By the time I woke up in the nurse’s office, the story had spread through Harrison like wildfire. Blake Dawkins and Joanna Martin told everyone I’d gone crazy and attacked Blake after she’d kindly offered to throw away my lunch. Who was going to cross Blake and Joanna?
My mother scheduled a meeting with the principal to detail the version of events she saw, but I begged her to cancel. She reluctantly did.
She reassured me on our walk from the school nurse to the school social worker that she found the rabbit’s foot. I guess she pushed a table against the Dumpster, and then used her banana clip to get it, like in that arcade game where you try to pick up a stuffed animal with the metal hook.
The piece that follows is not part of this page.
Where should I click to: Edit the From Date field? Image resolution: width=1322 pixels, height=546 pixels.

It was currently being soaked in Palmolive. “Well, I worried they wouldn’t have the same model at the Notre Dame bookstore anymore,” she said.
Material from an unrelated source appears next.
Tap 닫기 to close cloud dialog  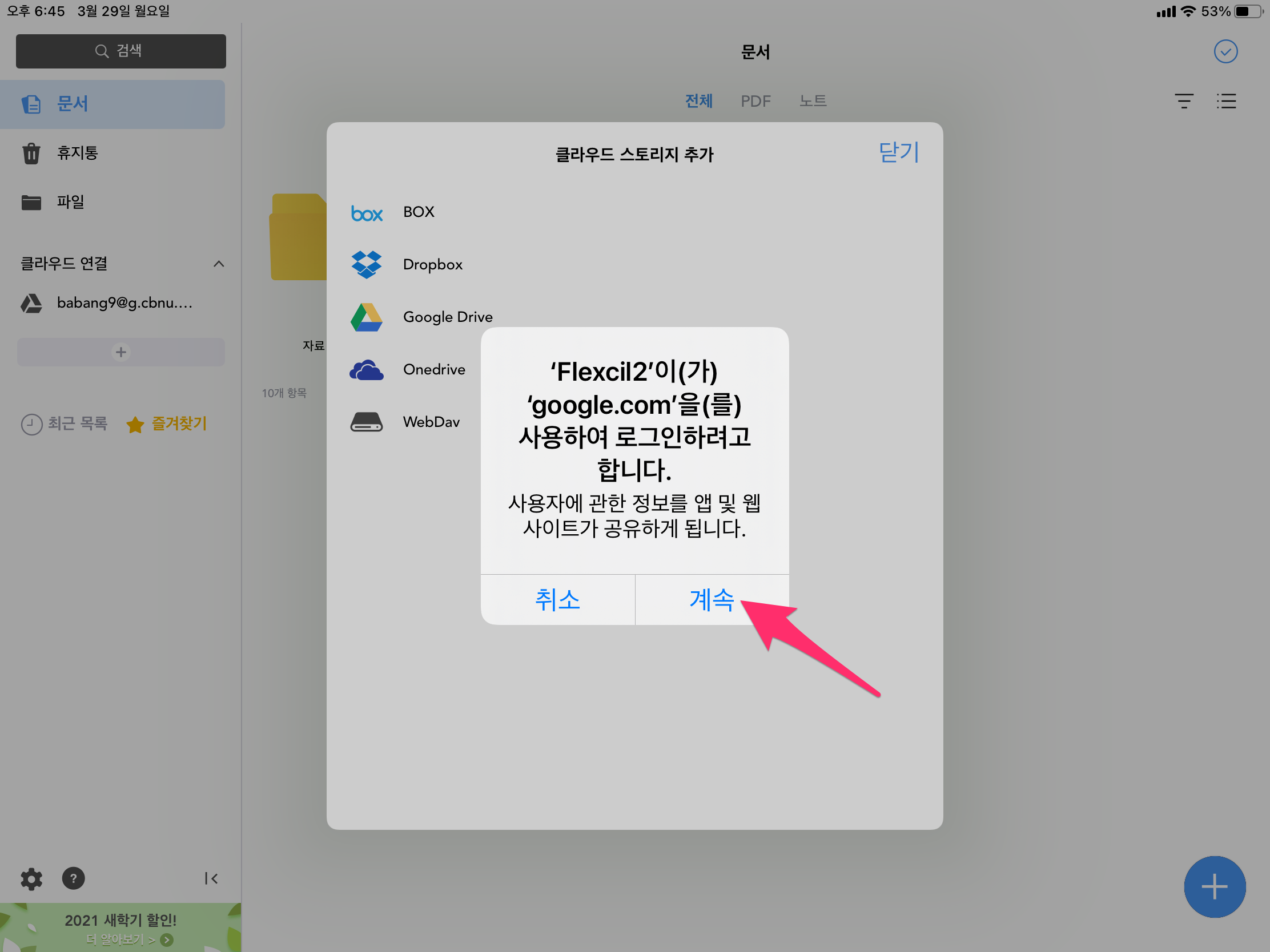click(898, 152)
We hadn’t been back to the Notre Dame bookstore since my dad died. The three of us used to go on weekends and try on T-shirts and Windbreakers, and then we’d browse my dad’s favorite books about football legends. Sometimes we’d buy stuff, but usually we’d just look.
I clutched an ice pack against the side of my skull and said, “Thanks, Mom.” And in my head I thanked her for not mentioning the real reason she saved the rabbit’s foot.
We stopped in front of a dirt-colored wooden door with G103 written in black marker on masking tape.
“I guess this is it,” my mother said. A small red line trailed over the side of her face where her hairnet had been on too tight, but her shiny brown curls still looked pretty good. I wanted to tell her so, but it was hard to talk to my mom at school.
“Audrey?” she said. I pulled my ice pack from my skull, sure we were about to have a moment. But then she said, “No computer tonight. And no internet. Except for homework.”
My mom has never understood why it isn’t okay to take away my computer. My dad was the one who taught me all sorts of coding techniques and encryption algorithms, the one who taught me how to script in Python and introduced me to
Smashing the Stack for Fun and Profit
(the unofficial Hacker Bible). And when my mom used to come into my room and tell us to
get outside and enjoy the fresh air
, my dad and I would smile at each other, our own way of saying,
This is so much better than riding bikes.
When I was little, my dad saw I had the hacking itch, just like him. It’s something that starts in my toes and spreads to my fingertips—an all-consuming desire to see how something works, to reverse-engineer the inner mechanisms of software. My dad knew exactly what to do about the itch. He started me in Linux when I was eleven—an open-source software system popular among the geek set—which meant I could navigate the operating system used by the majority of servers in the world before I got my period. We moved from learning how to pilot the OS to creating simple scripts, and then onto actual programs. He didn’t just teach me how to do it—he taught me
why
. We studied hacker philosophy like
The Cathedral and the Bazaar.
My dad believed software should be open and shouldn’t have restrictive licensing—
Free
as in speech, not as in beer
, he used to say. We were practically religious in following the open-source philosophy because it produced the most stable software that anyone could have access to. It meant you could take code already in place, patch it for problems, and make it better.